Despite the dispute, the airport has continued to grow. Today, the Federal Aviation Administration estimates some 76,000 takeoffs and landings there annually. Between building property taxes from about 30 different hangar and building owners, and lease payments made by those same owners, the town makes between $135,000 and $140,000 off the airport every year, Perry said. With an operating budget of about $210,000, Perry said, he is optimistic that the airport’s continued growth means it will soon be paying for itself, and then some.

“The goal, ultimately, is to make the airport self-sustaining,” he said.

It is a general aviation airport, which means there are no military or major commercial airline operations there, but it is the second-largest airport of its kind next to the Lewiston/Auburn airport, Perry said.
James Nimon, executive director of the Sanford Regional Economic Growth Council, said another factor in the airport’s growth is new legislation last summer that abolished a “use tax.” The old law required that anyone who bought a plane in a state without sales tax, but then moved the plane to Maine, had to pay the state of Maine a sales tax fee.

“It certainly put Sanford on the map,” Nimon said of the move to eliminate the tax.

Nimon said renovations to the airport during the recession were essential in anticipation of the recession ending. One thing economic developers have learned, he said, is that communities need to prepare for the end of a recession, even when it seems like there’s no end in sight.

“They feel like baby steps to us now,” he said of some of the more recent developments like the hangar expansion. “(But) you have to do the preparatory stuff.”

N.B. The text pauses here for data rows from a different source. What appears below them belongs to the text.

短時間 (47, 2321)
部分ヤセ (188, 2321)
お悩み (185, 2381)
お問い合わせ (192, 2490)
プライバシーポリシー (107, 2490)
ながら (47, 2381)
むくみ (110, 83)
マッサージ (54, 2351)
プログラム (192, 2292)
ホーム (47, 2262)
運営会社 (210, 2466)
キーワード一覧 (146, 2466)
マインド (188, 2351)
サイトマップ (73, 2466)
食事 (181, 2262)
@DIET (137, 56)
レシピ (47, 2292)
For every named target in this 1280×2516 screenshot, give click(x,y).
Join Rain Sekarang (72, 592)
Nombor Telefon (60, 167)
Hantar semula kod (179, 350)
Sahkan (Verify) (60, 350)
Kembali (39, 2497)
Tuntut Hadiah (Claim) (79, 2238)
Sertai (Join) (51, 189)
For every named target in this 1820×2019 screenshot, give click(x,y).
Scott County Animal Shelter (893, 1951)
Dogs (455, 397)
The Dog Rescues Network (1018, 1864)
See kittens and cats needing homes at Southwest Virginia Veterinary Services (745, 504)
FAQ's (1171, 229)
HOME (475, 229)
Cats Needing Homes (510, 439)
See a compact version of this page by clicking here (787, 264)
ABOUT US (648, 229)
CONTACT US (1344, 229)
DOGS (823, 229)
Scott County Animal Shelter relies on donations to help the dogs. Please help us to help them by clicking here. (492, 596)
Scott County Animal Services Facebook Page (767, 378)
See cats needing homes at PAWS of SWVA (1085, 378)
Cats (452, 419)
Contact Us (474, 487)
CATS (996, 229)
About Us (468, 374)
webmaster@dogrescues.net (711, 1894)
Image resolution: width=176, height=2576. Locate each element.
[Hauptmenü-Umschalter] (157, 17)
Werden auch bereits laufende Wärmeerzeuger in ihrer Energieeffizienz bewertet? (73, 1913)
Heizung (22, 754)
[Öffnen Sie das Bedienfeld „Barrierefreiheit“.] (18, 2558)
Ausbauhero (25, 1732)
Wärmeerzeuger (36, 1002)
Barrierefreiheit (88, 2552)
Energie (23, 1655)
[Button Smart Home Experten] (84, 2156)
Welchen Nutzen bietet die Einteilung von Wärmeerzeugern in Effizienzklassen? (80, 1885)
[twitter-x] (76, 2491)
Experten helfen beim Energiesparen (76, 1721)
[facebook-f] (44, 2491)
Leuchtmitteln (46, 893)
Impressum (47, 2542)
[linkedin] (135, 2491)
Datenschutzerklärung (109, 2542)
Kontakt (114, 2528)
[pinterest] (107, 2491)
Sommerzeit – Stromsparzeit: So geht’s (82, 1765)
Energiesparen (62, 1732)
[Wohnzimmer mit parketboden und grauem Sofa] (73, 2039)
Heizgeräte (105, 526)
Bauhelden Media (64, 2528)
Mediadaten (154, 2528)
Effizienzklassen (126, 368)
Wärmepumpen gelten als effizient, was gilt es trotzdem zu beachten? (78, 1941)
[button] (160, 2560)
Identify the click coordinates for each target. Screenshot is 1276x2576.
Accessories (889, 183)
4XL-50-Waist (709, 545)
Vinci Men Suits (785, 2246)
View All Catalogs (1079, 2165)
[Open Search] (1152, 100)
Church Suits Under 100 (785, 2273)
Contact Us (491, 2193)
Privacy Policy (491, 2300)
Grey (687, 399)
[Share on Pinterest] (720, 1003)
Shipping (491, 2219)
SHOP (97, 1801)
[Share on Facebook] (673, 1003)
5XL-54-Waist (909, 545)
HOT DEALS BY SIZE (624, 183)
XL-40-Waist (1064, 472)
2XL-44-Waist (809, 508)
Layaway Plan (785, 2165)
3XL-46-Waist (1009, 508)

Now, Nimon said, with other signs indicating the country may be finally clawing its way out of hard economic times, it’s time to make the airport the cornerstone of commercial and industrial recovery in the area. Nimon said he and the council are working on a new marketing plan for the airport, including a website and promotional materials.

“Certainly there’s a lot of pieces to that,” he said.

Perry said the hope is to see more people flying to Sanford, but he sees the airport as more than just a stopover point for people visiting friends on the coast.

“We would like a nice, healthy mix of aircraft here,” he said.

Perry said he hopes marketing plans can draw in a commercial corporate air service. Many of these companies already exist, flying corporate clients in and out of Boston, but storing small jets at Logan International Airport is expensive. Parking in Sanford is cheaper, he said, and flying a jet from Boston to Maine literally takes minutes to do.

There is also plenty of room, he said, for companies wishing to set up aircraft repair and maintenance shops, a natural offshoot of new growth at the airport.

“Like the governor says, we’re open for business, and we have a lot to offer,” he said.